Photographs by Aron Arngrimsson
Jesper Kjoller 2018 BikiniGIVE JK PHOTOCREDIT

Life for the Islanders wasn’t peaceful anymore as the Japanese began building watchtowers to keep an eye out for an American invasion. Kwajalein, in particular, became a key headquarters for the Japanese. American forces took Kwajalein and the Marshalls by force in February 1944. Japanese control was lost.

There were five Japanese soldiers left on Bikini Atoll. Instead of allowing themselves to be captured, they blew themselves up with a grenade while hiding out in a foxhole.

Post-World War Two, in December 1945, then-US President Harry Truman informed the US Forces the testing of nuclear weapons would be undertaken ‘to determine the effect of atomic bombs on American warships’. Unluckily for Bikini, its isolation from the sea and air routes meant it was chosen as a nuclear testing point – these tests came to be named Operation Crossroads.

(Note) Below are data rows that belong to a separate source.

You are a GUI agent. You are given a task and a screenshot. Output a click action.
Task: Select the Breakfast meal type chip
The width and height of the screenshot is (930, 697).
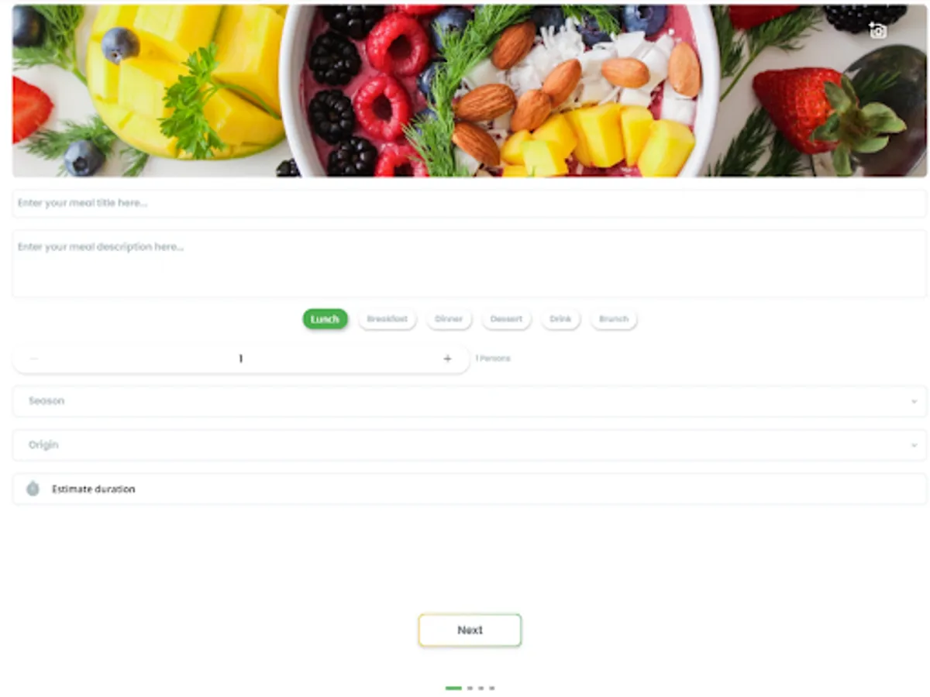(387, 319)
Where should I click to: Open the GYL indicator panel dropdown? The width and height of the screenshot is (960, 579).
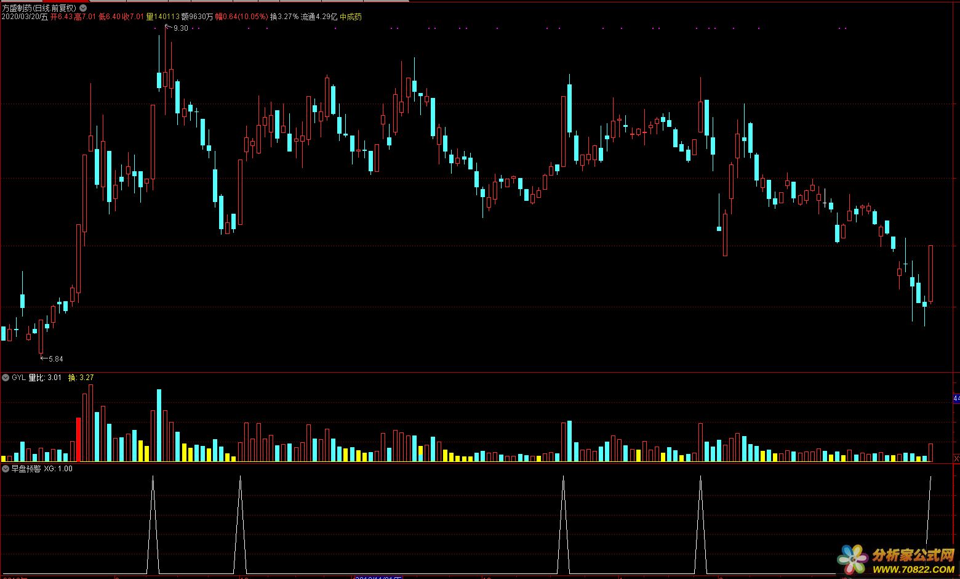click(x=6, y=378)
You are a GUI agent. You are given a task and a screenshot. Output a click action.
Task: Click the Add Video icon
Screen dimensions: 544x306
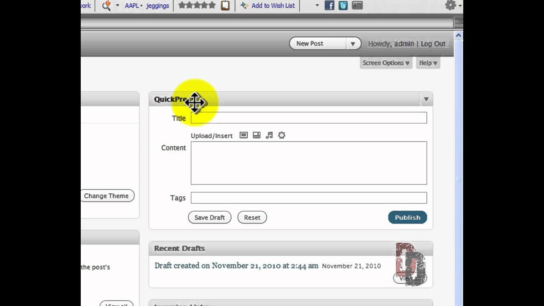(256, 135)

Commodore Wyatt, then-military governor of the Marshall Islands, went to Bikini in February 1946. After church on a Sunday, he gathered the native Bikini Islanders and asked them to leave their homes so the US could test bombs. He stated it was for ‘the good of mankind and to end all world wars’. King Juda, the Bikini monarch, was understandably confused but entered into discussions with his people. They decided to leave: ‘We will go believing that everything is in the hands of God’.

While the Islanders were preparing for their enforced exodus, the US testing programme advanced swiftly. A total of 242 naval ships, 156 aircraft, 25,000 radiation recording tools, and 5,400 animals arrived. The latter were to serve as test subjects. More than 42,000 US personnel played a part in the testing programme.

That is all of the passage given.